--- Prompt ---
Check each line of the data below for the word "computer", then extract the ones that have it.
─── Listed entries
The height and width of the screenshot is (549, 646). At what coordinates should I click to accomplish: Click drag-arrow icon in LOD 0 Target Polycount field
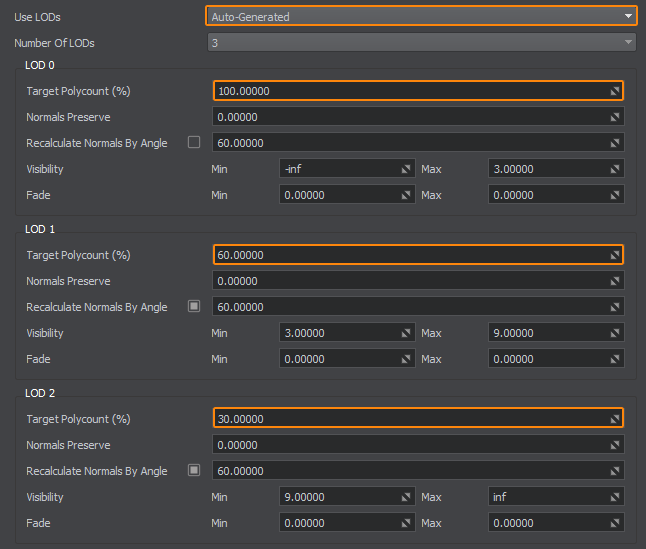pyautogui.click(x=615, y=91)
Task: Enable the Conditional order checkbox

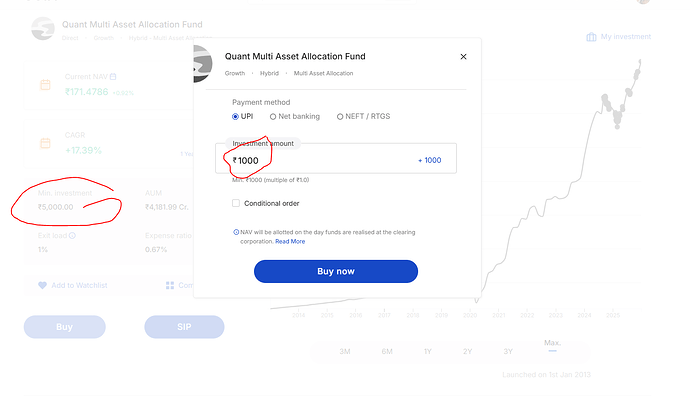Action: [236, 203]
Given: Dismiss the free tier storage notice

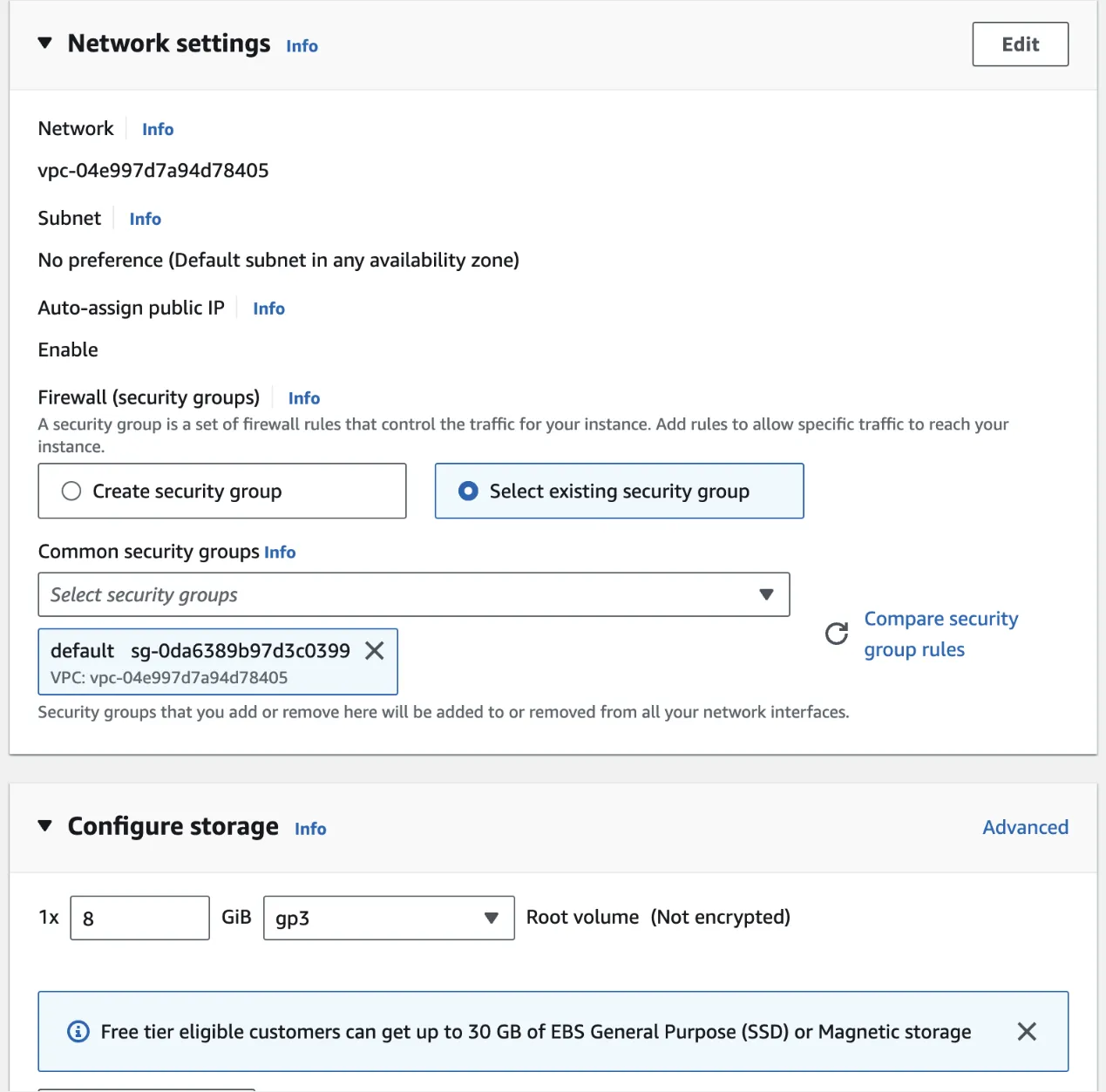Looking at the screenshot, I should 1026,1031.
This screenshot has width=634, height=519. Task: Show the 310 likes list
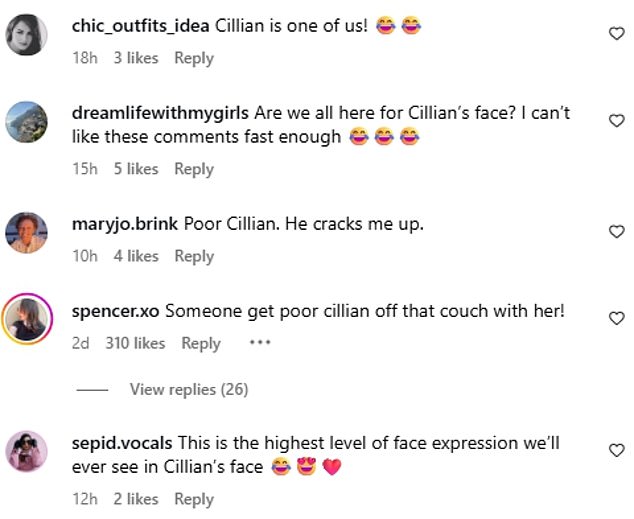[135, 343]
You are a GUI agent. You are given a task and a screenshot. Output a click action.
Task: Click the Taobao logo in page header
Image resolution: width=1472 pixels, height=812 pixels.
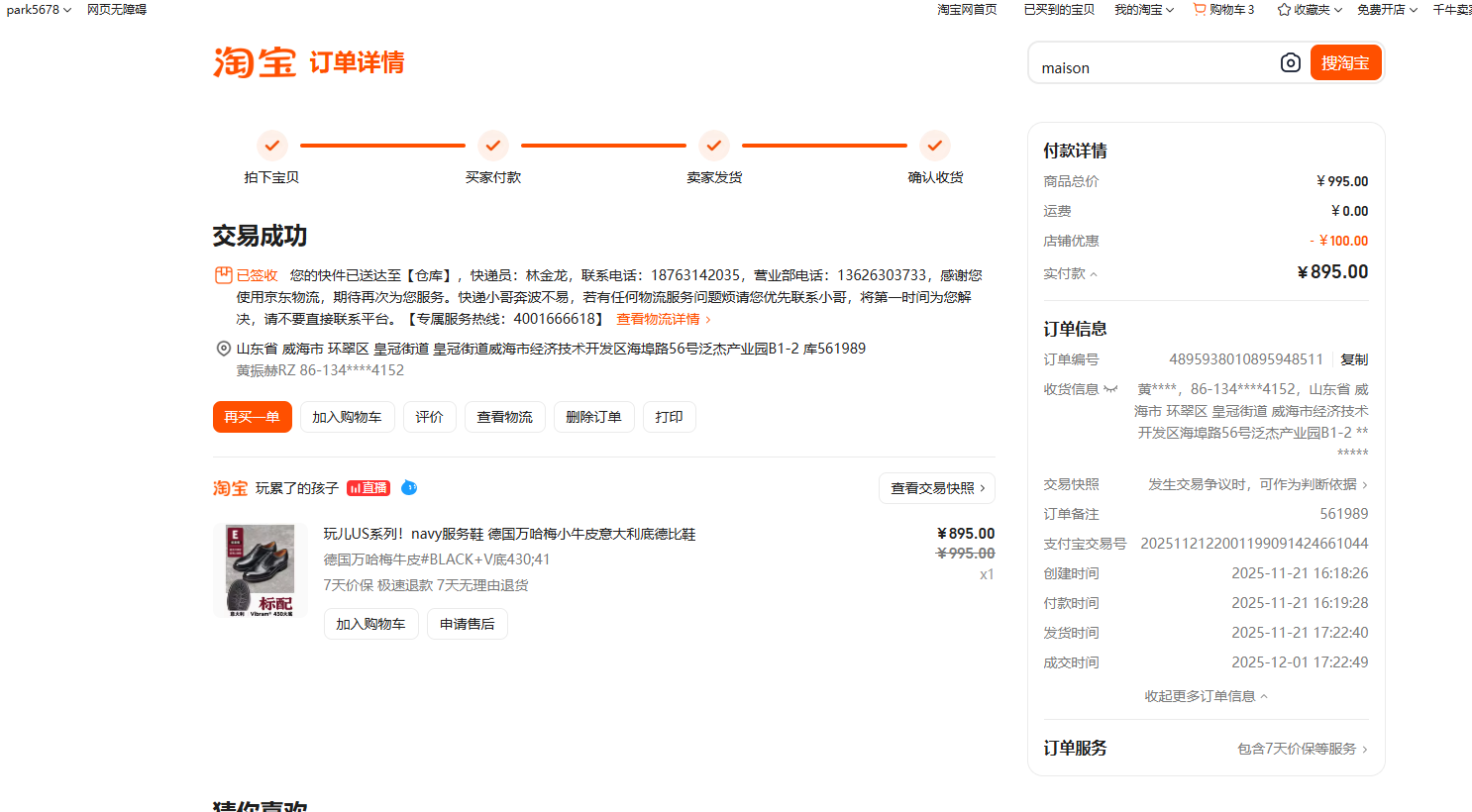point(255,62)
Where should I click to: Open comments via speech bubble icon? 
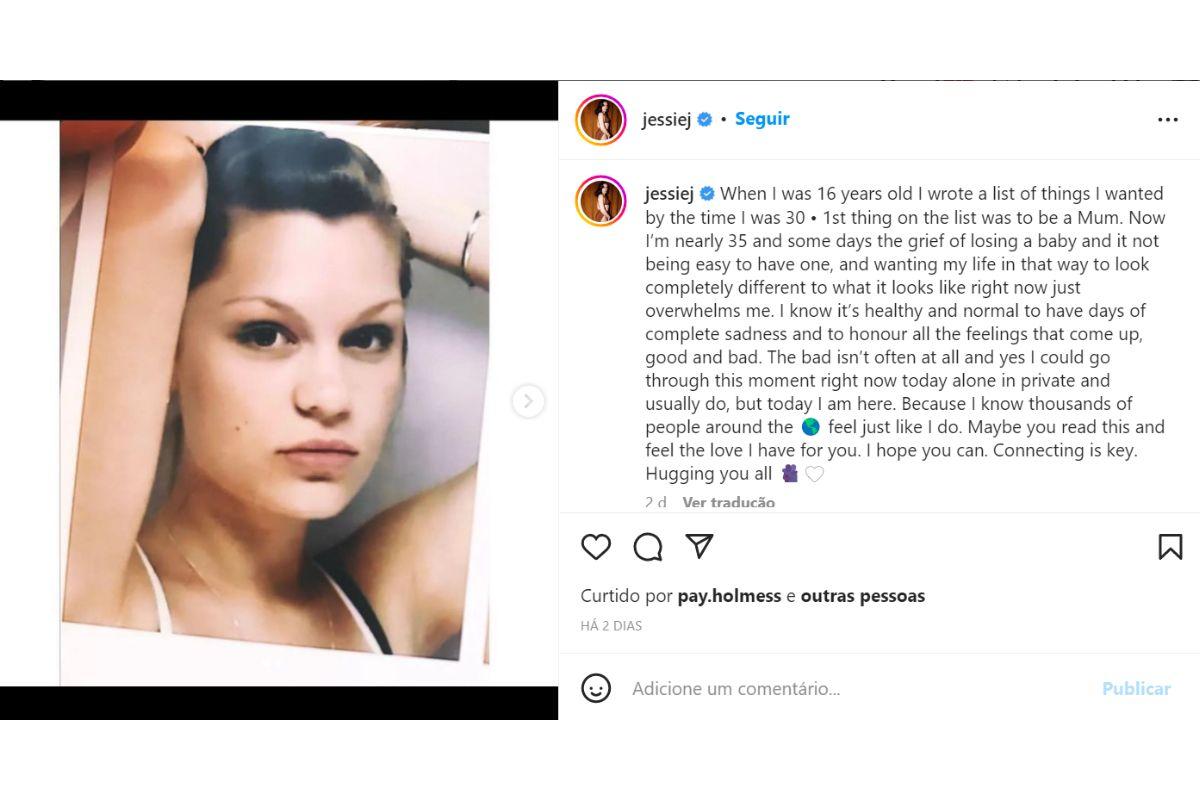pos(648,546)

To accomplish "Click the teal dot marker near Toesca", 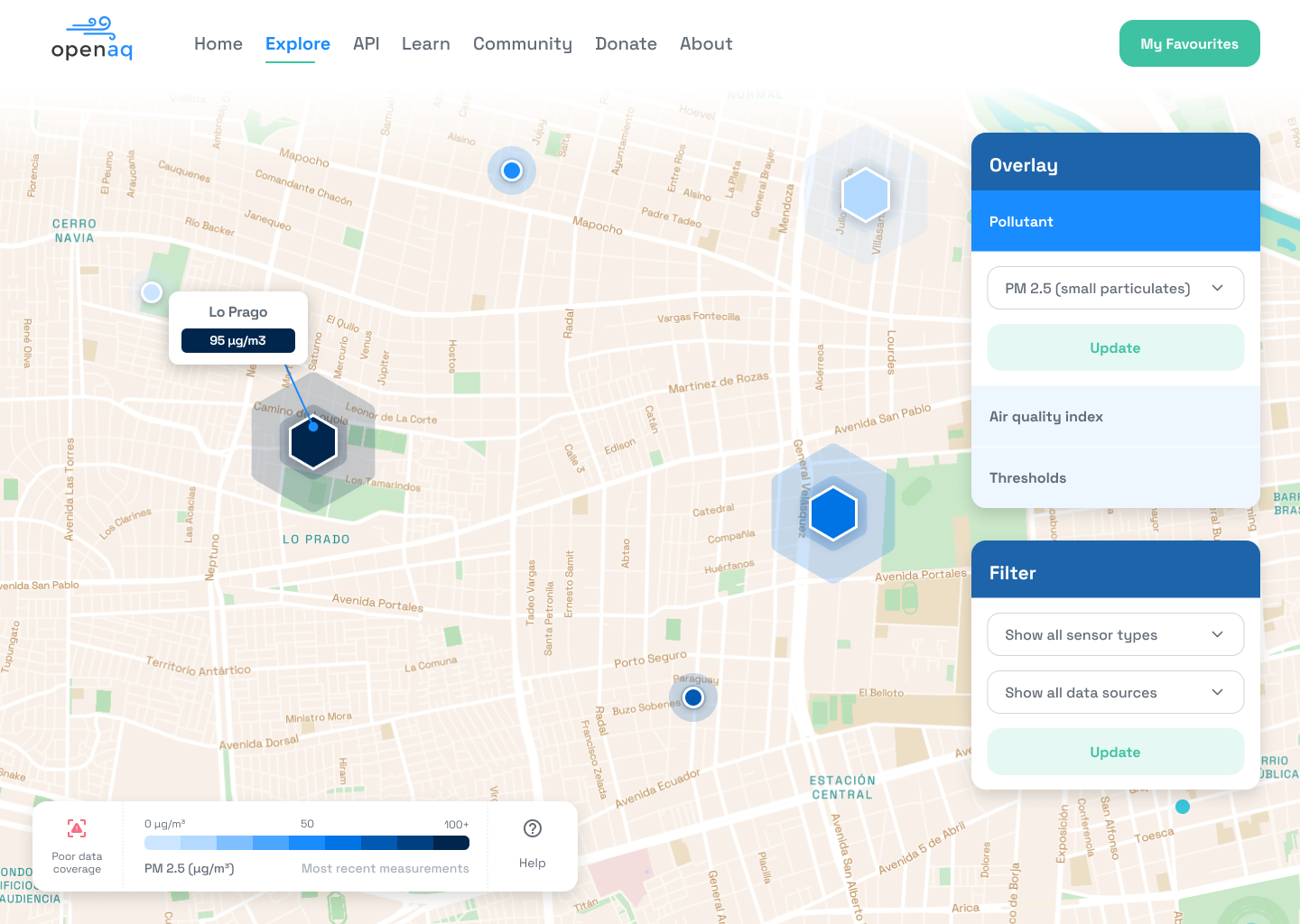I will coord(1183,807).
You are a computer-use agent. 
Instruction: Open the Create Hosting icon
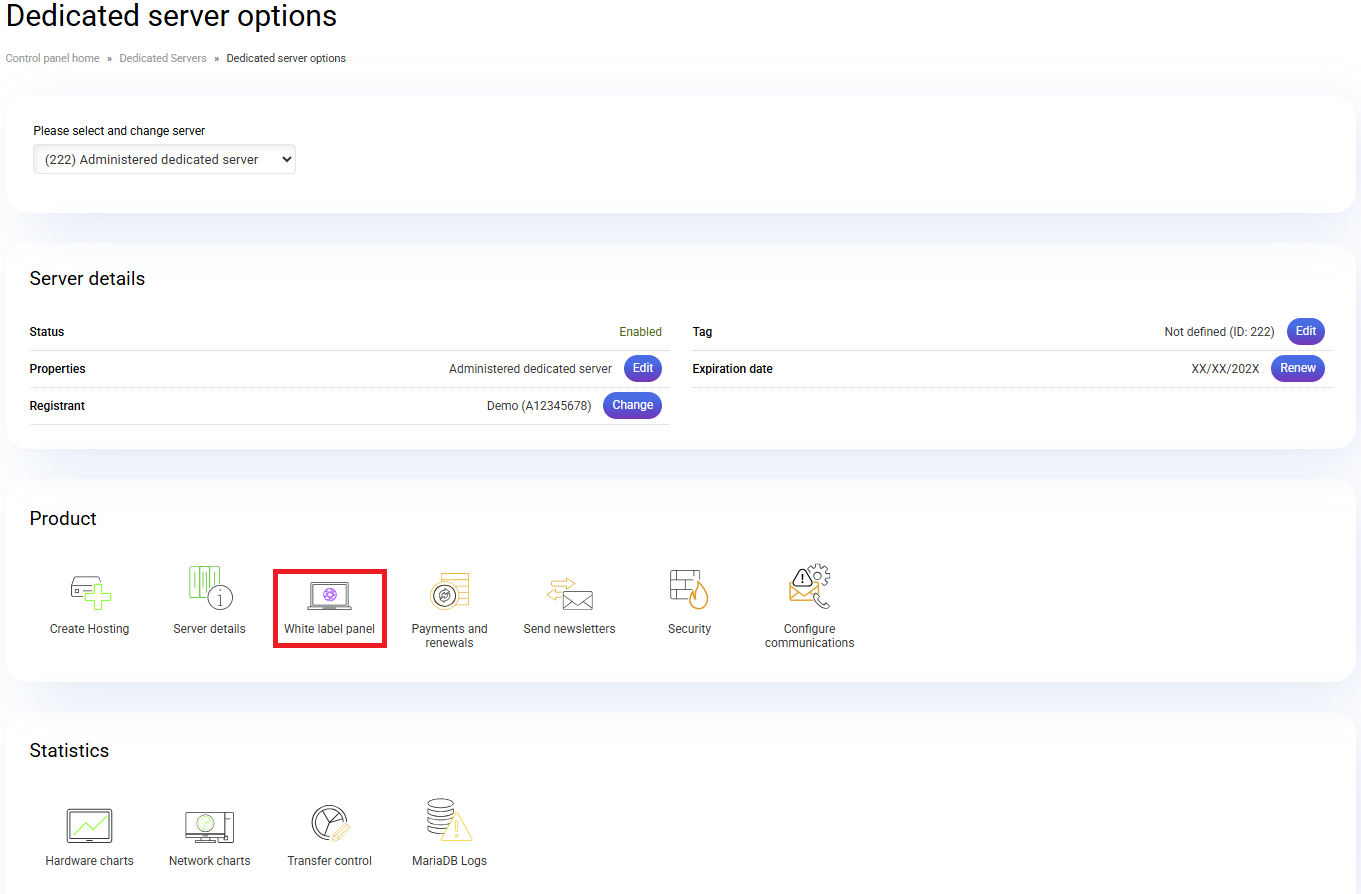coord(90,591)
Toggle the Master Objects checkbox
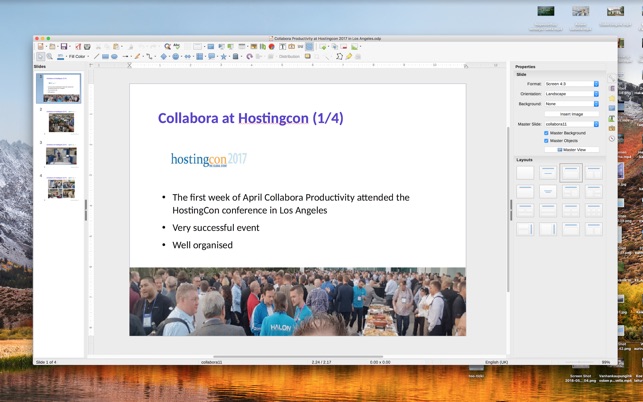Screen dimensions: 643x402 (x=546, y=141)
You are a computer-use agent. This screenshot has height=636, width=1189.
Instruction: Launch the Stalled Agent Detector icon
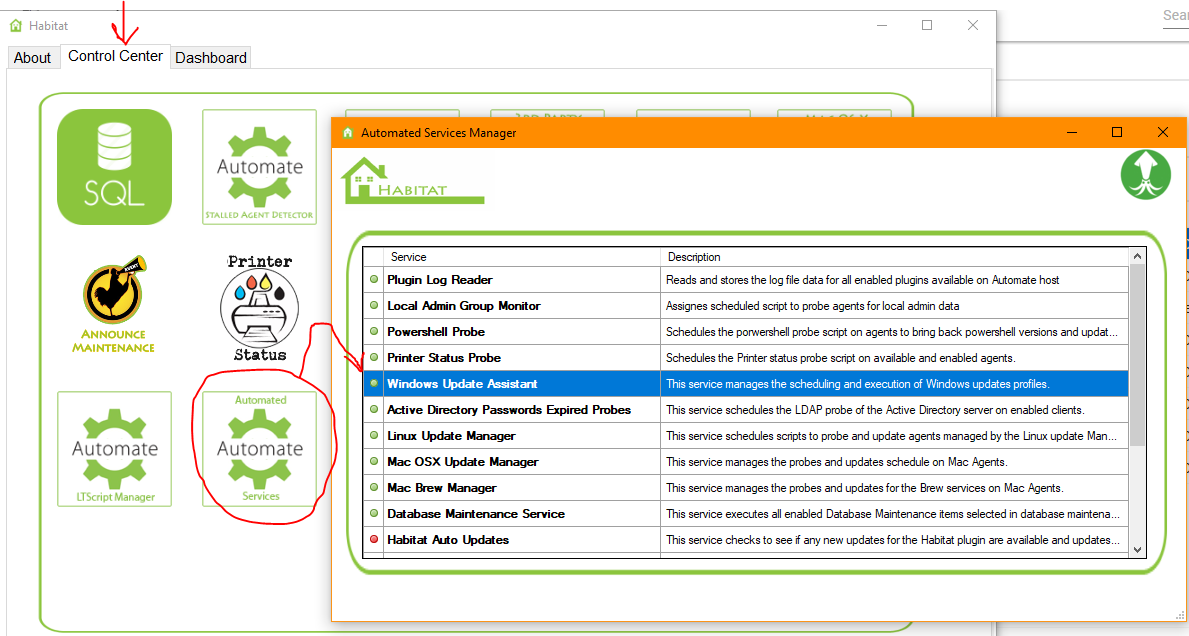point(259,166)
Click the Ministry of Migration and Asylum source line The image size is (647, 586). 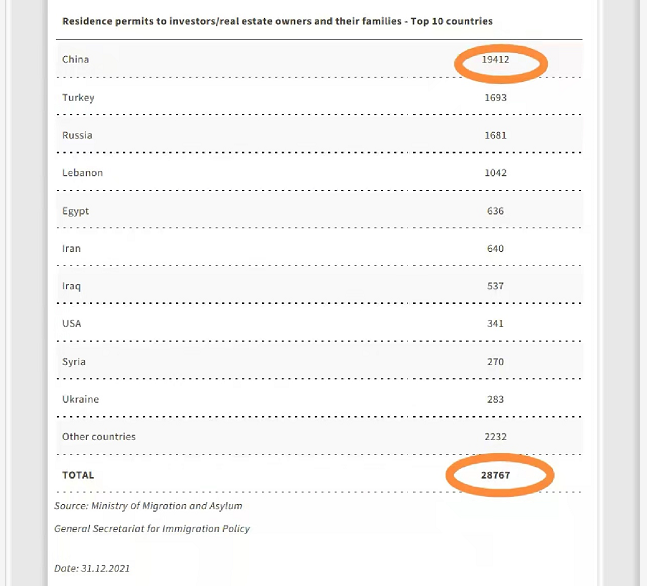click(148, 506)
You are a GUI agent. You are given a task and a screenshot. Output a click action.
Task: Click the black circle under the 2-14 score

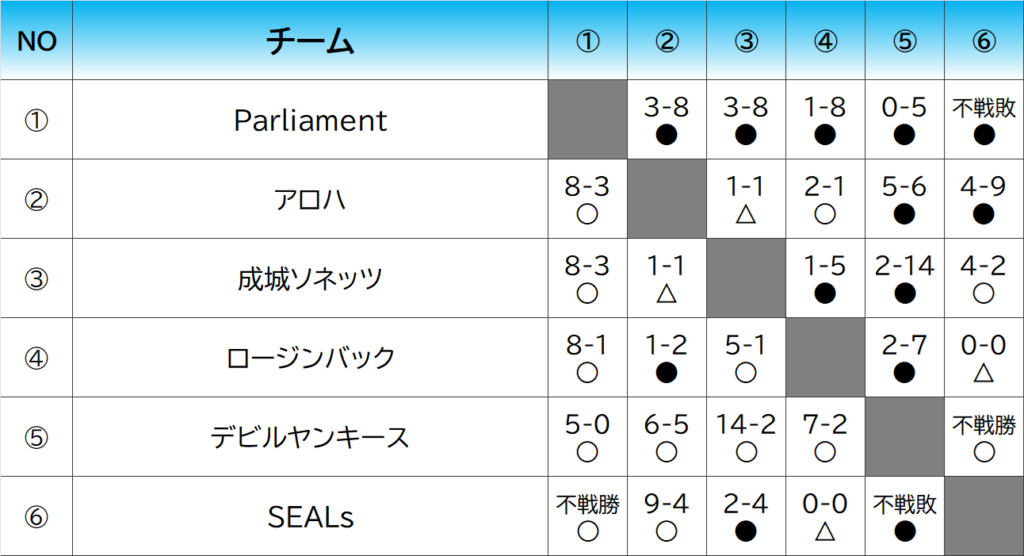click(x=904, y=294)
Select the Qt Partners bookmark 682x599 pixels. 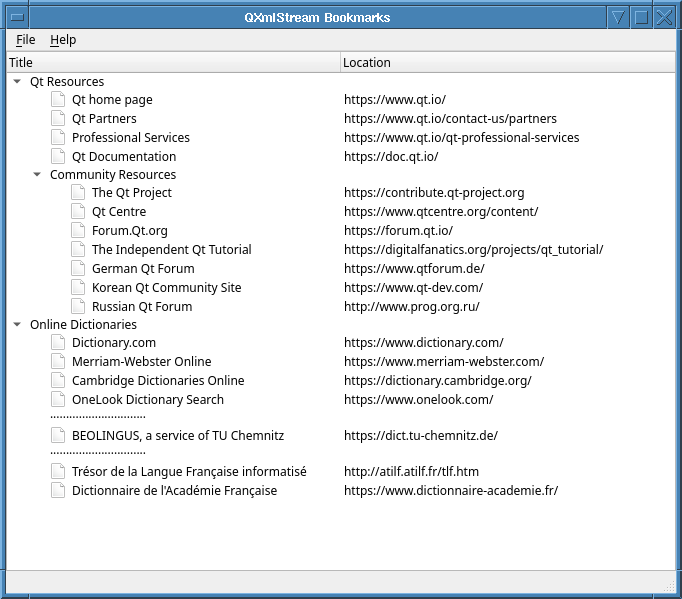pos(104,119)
──────
--- Written solution ---
You are a computer-use agent. 
You are a computer-use agent. This screenshot has height=636, width=1189.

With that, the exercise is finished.